▶ PROBLEM TO SOLVE: Which lines of the records below contain the string "agent"? Report each of them.

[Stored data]
========================
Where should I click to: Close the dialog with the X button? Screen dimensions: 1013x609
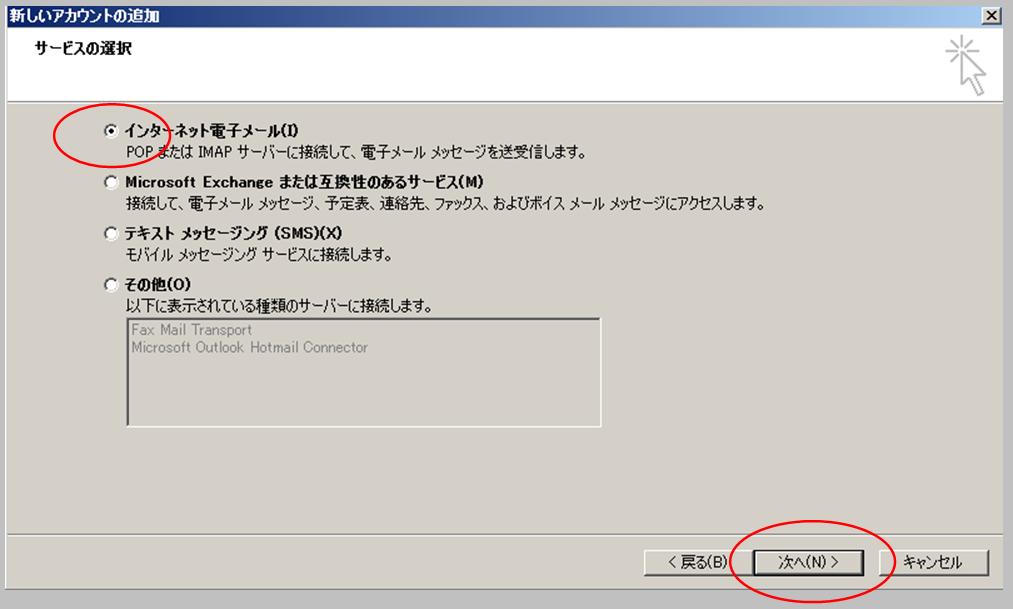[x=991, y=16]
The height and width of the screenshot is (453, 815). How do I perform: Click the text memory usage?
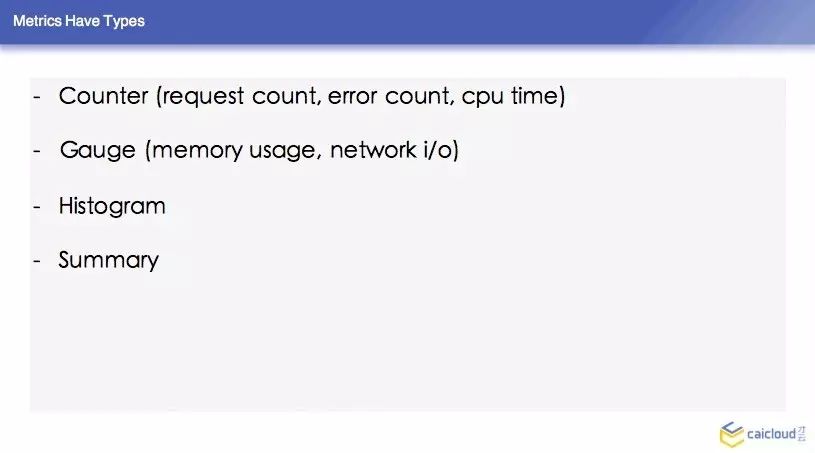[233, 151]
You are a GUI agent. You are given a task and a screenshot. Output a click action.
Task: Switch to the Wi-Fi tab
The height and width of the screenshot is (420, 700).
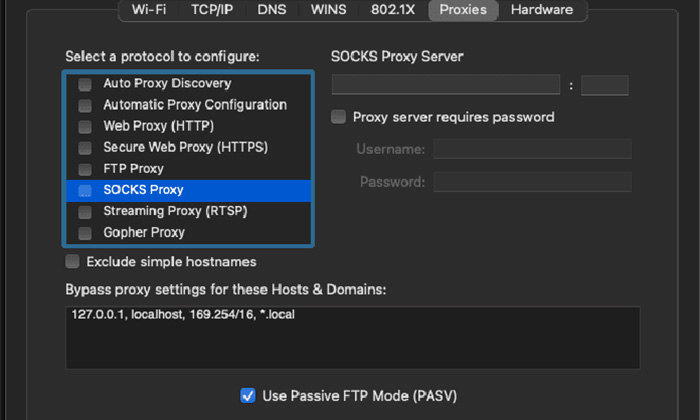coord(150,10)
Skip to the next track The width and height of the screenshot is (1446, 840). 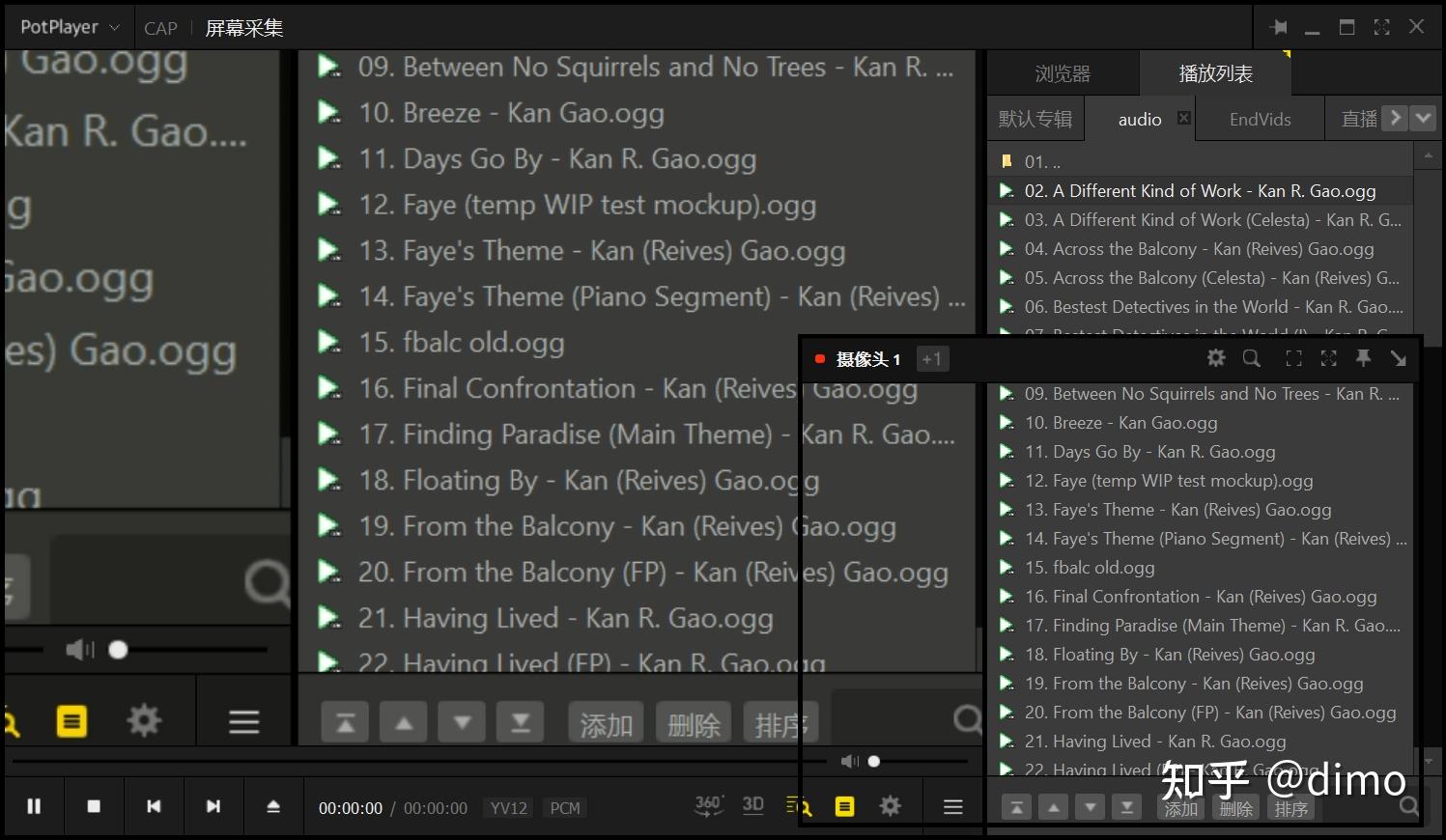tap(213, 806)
========================
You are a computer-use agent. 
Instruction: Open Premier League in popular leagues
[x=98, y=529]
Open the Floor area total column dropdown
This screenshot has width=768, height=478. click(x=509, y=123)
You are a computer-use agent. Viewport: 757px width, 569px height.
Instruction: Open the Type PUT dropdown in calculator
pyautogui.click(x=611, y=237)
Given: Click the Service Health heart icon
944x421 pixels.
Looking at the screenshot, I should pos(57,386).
========================
▶ YOUR SOLUTION:
You are a GUI agent. You are given a task and a screenshot. Output a click action.
You are a computer-use agent. 
You are a computer-use agent. Viewport: 757px width, 569px height.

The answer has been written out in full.